§ **提供データ**
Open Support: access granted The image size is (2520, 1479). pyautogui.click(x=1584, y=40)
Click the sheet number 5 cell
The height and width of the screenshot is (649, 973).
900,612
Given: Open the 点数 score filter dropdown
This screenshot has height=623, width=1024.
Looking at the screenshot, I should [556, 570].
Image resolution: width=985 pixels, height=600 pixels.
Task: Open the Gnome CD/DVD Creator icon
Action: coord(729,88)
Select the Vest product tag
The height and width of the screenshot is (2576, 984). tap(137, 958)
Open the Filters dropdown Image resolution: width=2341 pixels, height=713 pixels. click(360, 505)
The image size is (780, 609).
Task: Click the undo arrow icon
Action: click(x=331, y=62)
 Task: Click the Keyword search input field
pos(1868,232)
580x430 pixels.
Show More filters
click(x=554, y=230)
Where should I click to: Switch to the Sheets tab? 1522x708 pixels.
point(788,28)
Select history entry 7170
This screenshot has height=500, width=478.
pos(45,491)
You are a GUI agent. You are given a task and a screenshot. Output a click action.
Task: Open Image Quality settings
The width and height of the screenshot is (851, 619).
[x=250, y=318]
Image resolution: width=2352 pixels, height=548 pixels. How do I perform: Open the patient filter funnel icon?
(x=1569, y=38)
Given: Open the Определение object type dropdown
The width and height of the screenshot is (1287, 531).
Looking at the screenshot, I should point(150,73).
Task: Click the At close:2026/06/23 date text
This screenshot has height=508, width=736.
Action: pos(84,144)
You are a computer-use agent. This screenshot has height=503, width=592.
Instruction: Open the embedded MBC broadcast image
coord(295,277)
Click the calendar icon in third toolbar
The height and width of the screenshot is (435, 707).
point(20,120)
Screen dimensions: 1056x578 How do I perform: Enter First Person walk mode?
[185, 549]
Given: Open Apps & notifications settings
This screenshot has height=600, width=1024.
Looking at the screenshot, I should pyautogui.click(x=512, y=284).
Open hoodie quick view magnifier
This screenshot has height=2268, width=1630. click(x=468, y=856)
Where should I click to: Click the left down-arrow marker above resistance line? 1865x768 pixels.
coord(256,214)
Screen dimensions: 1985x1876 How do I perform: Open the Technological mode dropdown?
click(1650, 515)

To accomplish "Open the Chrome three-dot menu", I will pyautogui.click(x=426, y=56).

§ **記述課題**
上のデータの最初の行から「(x=1569, y=38)」を含む行までの範囲を、両端の行も含めて一字一句そのまま打ち直してください。

§ **課題の解答**
Open Support: access granted The image size is (2520, 1479). pyautogui.click(x=1584, y=40)
Click the sheet number 5 cell
The height and width of the screenshot is (649, 973).
900,612
Given: Open the 点数 score filter dropdown
This screenshot has height=623, width=1024.
Looking at the screenshot, I should [556, 570].
Image resolution: width=985 pixels, height=600 pixels.
Task: Open the Gnome CD/DVD Creator icon
Action: coord(729,88)
Select the Vest product tag
The height and width of the screenshot is (2576, 984). tap(137, 958)
Open the Filters dropdown Image resolution: width=2341 pixels, height=713 pixels. click(360, 505)
The image size is (780, 609).
Task: Click the undo arrow icon
Action: click(x=331, y=62)
 Task: Click the Keyword search input field
pos(1868,232)
580x430 pixels.
Show More filters
click(x=554, y=230)
Where should I click to: Switch to the Sheets tab? 1522x708 pixels.
point(788,28)
Select history entry 7170
This screenshot has height=500, width=478.
pos(45,491)
You are a GUI agent. You are given a task and a screenshot. Output a click action.
Task: Open Image Quality settings
The width and height of the screenshot is (851, 619).
[x=250, y=318]
Image resolution: width=2352 pixels, height=548 pixels. How do I perform: Open the patient filter funnel icon?
(x=1569, y=38)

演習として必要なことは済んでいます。